Probably the best compliment I can pay Fred Van Lente on his Fantastic Four/Power Pack mini-series is that, without checking the credits, I thought that Marc Sumerak had written it, and that says a lot, because Sumerak has practically mastered writing the Pack.


Working with regular Power Pack artist, Gurihiru, Van Lente re-introduces (for the first time – as this is not the same continuity as regular Marvel) Franklin Richards into the title, and it works very well.

Initially, we see how hard it must be for the son of celebrities, but we also see (and this theme runs throughout the series) about how keeping secrets can be hard on families, so while it may be tough for Franklin’s identity to be so well-known, it is not much better for the Power boys and girls to have SECRET identities.

The theme of “parent relationships” also comes up in an early issue, as we see what happens when supervillains have kids – they become, shockingly, bullies.
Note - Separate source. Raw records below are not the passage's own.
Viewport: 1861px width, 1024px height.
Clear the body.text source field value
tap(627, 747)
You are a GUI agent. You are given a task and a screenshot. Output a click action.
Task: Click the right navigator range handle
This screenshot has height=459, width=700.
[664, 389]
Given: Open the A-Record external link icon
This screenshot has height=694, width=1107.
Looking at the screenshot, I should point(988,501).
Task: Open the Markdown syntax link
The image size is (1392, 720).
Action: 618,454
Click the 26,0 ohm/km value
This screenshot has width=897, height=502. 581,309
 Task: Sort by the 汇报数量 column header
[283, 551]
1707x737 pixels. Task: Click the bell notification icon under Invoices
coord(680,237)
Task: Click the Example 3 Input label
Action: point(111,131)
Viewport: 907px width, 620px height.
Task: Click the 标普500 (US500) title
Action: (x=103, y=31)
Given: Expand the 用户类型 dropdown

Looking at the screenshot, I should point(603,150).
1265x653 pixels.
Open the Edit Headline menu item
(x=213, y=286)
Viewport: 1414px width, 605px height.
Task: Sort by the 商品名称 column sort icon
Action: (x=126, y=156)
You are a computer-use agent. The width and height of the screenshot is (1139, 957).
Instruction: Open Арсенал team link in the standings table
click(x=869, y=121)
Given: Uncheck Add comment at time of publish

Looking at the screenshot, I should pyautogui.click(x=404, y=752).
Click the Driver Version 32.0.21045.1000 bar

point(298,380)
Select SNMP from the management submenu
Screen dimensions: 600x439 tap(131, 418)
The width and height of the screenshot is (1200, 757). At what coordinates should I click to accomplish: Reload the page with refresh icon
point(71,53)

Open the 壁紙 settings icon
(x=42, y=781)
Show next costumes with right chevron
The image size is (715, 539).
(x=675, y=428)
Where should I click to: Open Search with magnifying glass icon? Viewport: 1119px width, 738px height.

Van Lente especially shined in this sense, showing us the motivations for these bullies, and showing how their actions have a clear, definable reason behind them.

Franklin and Jack Power make for a very fun pair, especially as the two end up running away from home (Franklin’s street smarts serve him well – he’s quite the little operator), ultimately leading to a confrontation with none other than Dr. Doom himself, and Van Lente even manages to throw in a bit of a twist on the old “Doom and Richards switch body” story.

There is enough action for the comic to be fulfilling in that area, but the main hook of this series is on the character work, as it was when Louise Simonson originally created the characters (man, was that a good comic book series), and that is a Van Lente specialty (as is it a Sumerak specialty), so the book is quite enjoyable in that regard.

I would recommend ALL the Power Pack and _____ mini-series, and that includes this one.


Bells will be ringing, the glad, glad news;
Oh, what a Van Lente Day, to have the blues;
My baby’s gone;
I have no friends;
To wish me greetings, once again;
Choirs will be singing, Silent Night
Oh, Van Lente Day Carols, by candlelight;

Please come home for Van Lente Day;
Please come home for Van Lente Day;
If not for Van Lente Day, by New Year’s Day


Cheap shot of the moment:

So has Iron Man tried to draft the Power Pack yet, or sicced the Thunderbolts on them?

I read so much praise for Sumerak’s Pack that I went out and got the first two digests. I was hoping to enjoy them (as Power Pack was really what drew me into comics in 1985) and then pass them on to my wife’s students.

Thing was: while I enjoyed the slick art, the stories were trite. It was like reading an adaptation of an afternoon cartoon series from the ’80s. Lots of little stories that require no set-up and so can be resolved in a page. And not very memorable. The only thing that sticks is that there was a Halloween episode and Jack dressed as Wolverine along with tons of other people. A cute moment, but not enough to make the series a win.

Simonson had these kids and their lives nailed. She created interesting stories and evolved their lives and personalities through those stories. Sumerak’s version seems to be pandering to a vision of young readers who I just don’t see out there.

I did end up giving the two volumes to the class. And they read them very quickly and instead of saying whether they liked the books, they asked when volume 21 of Usagi Yojimbo would be coming out. These are fifth graders and in the end, it turns out that they found Sumerak’s Power Pack to be a book “for kids.”

I’m just not sure which kids.

To be honest, while I myself love the ______ & Power Pack series, I don’t think Sumerak’s stories really started to hit their stride until the Avengers mini; and the one with Spider-Man was just insane.

Van Lente’s mini was pretty good, too. There’s a priceless scene in the last issue where Katie blows up. . . ah, but that would be telling.